## Quoted passage

[Start of Attachment]

DM: Yes, Remgro has already committed to back it and they will follow their rights for their 41.3% of the shares and the share price was coming at a discount as you know, R90…so I’ve got no reason to believe that shareholders will not follow their rights. But Remgro is fully underwriting the rest of the offer, so if anybody, any shareholder doesn’t take it up then Remgro will take it up.

BDTV: Okay. Why do you want Spire Healthcare?

DM: It’s a good company. We’ve said previously we like healthcare, we like our pure play, we do not like to diversify, we like the fit of this. We’ve been in SA for a long time, we are one of the big three players here, we know that exponential growth is not possible, we would like to spread the eggs in our basket and diversify geographically in a market with strong drivers for healthcare, the need for healthcare and a strong currency, and it makes sense for us, so we are very pleased with this.

BDTV: Because what is interesting is that you say in your Sens statement, or Remgro does, that you have no intention to take your stake above 29.9% but what is the benefit to Remgro of having a minority stake in the company, or Mediclinic at least?

DM: First of all they hold the regulatory specifications in London, on the London Stock Exchange. If you make an offer of 30% or higher, then it is seen as an offer to minorities and to do that, if you do not have all the money available specifically to buy the whole company which is a huge transaction, a lot of money, and we are quite happy with a strategic stake of 29.9%. We believe it will give us a footprint in the UK, understanding that market. So we’re comfortable and we said very clearly that we have no intention for now to increase the offer to the other minorities.

BDTV: Would you at some stage though, so having taken a chunky stake in it, if in the future you get the capital available to buy out the minorities in Spire, would you want to?

[End of Attachment]

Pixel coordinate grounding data

[Start of Attachment]

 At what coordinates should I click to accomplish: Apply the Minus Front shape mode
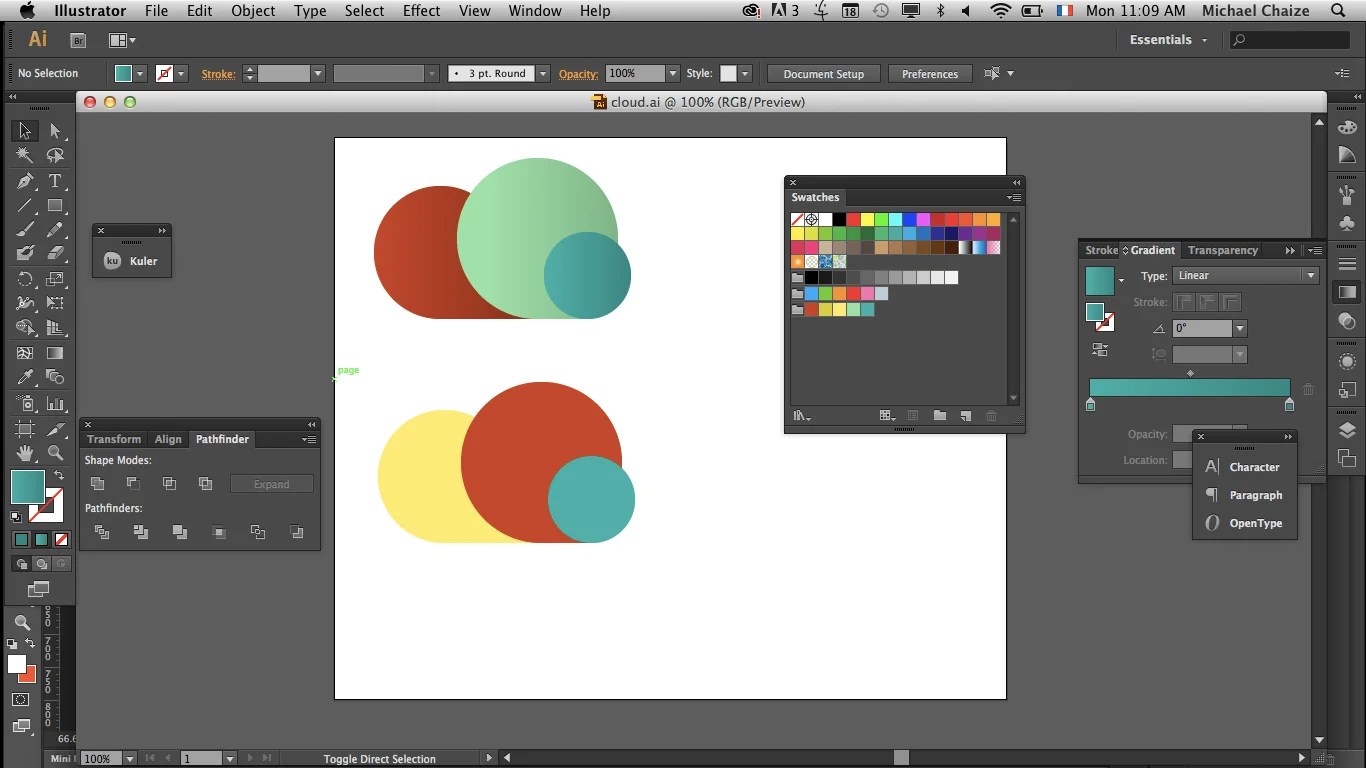point(132,483)
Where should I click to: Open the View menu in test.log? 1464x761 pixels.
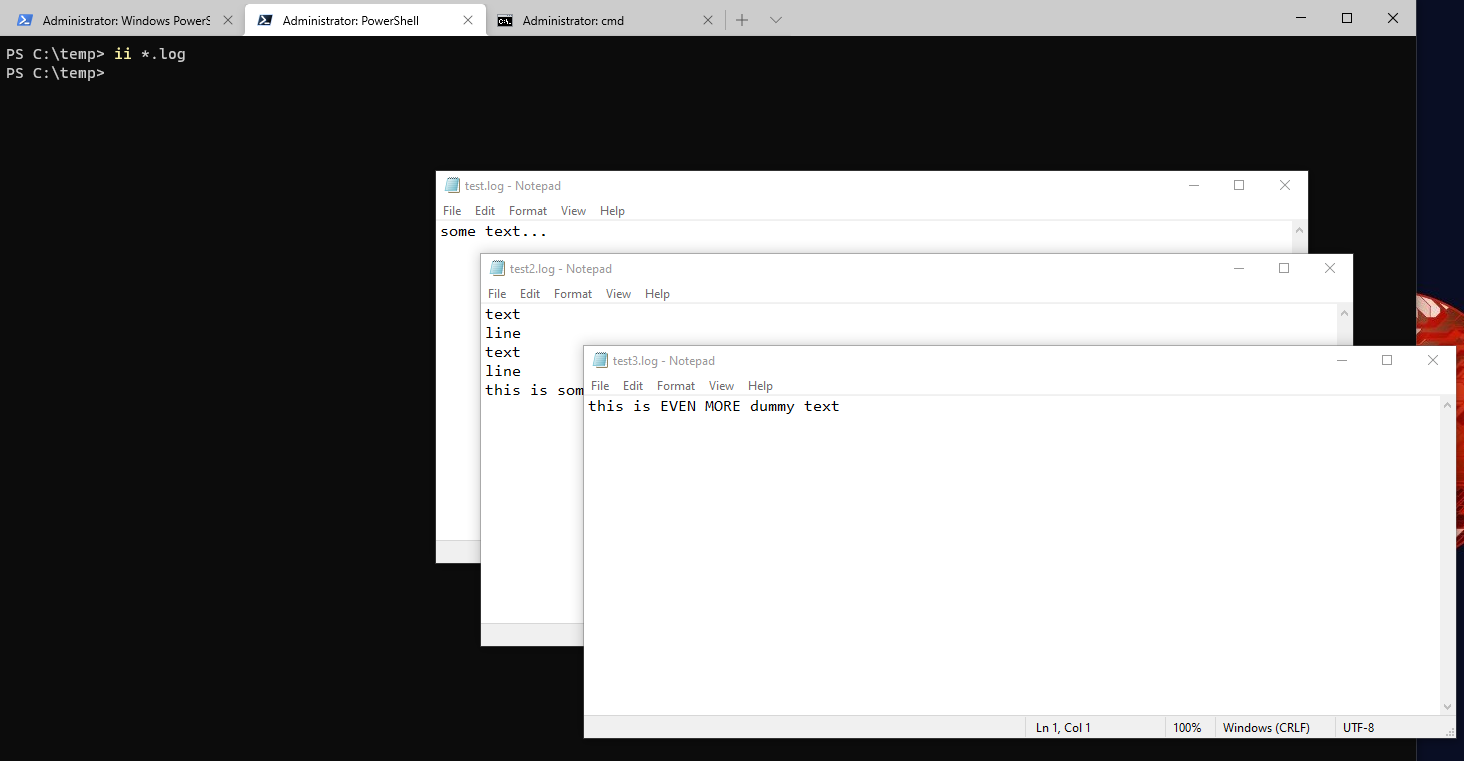point(573,210)
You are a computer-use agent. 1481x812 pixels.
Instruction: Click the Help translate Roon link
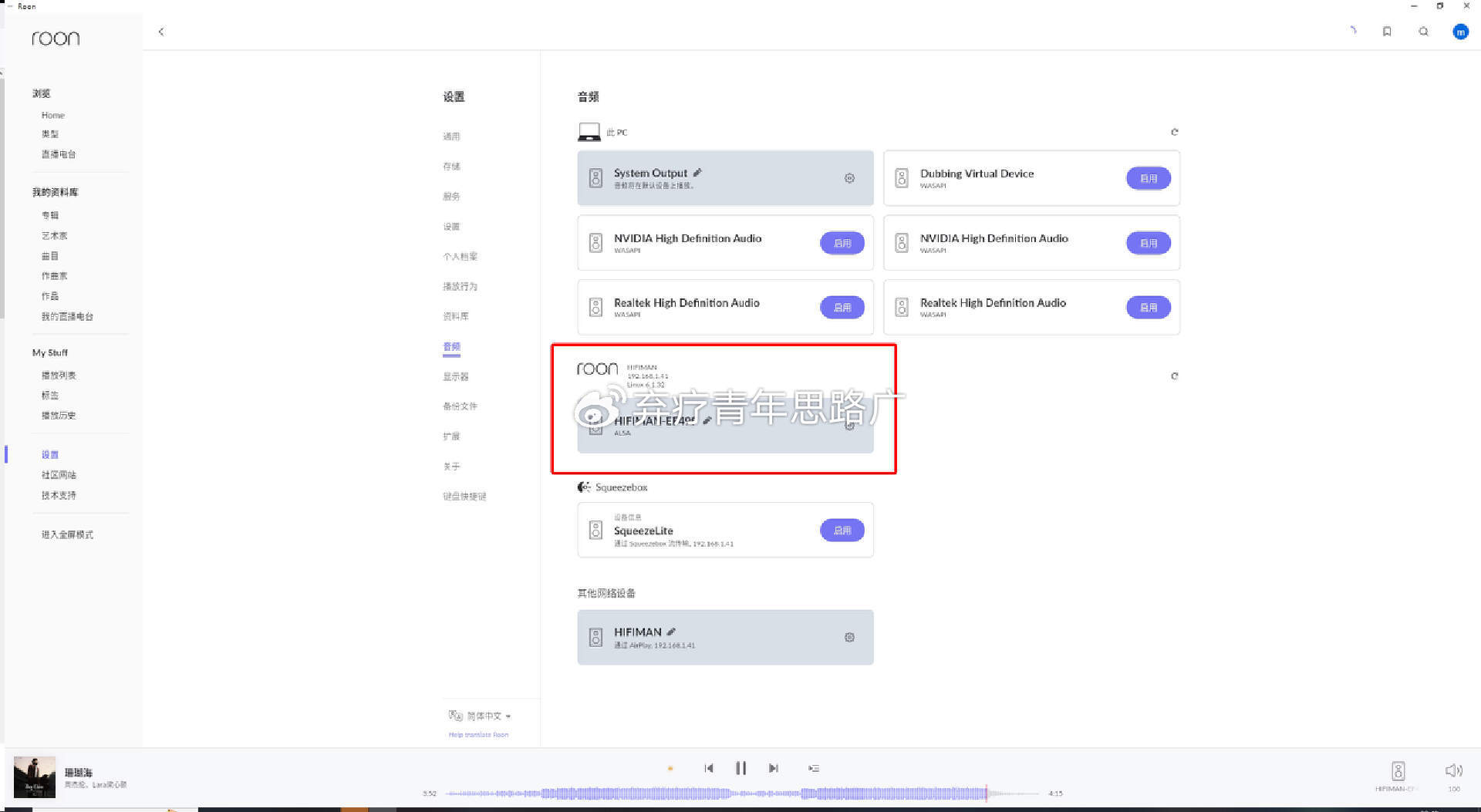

[End of Attachment]

## Your tasks
a – List each distinct percentage figure that appears in the interview.
b – Reproduce the passage of the interview starting with "DM: Yes, Remgro" and going on through "take it up.".
The items bear no relation to the interview.

## Answer list
a – 41.3%, 29.9%, 30%

b –
DM: Yes, Remgro has already committed to back it and they will follow their rights for their 41.3% of the shares and the share price was coming at a discount as you know, R90…so I’ve got no reason to believe that shareholders will not follow their rights. But Remgro is fully underwriting the rest of the offer, so if anybody, any shareholder doesn’t take it up then Remgro will take it up.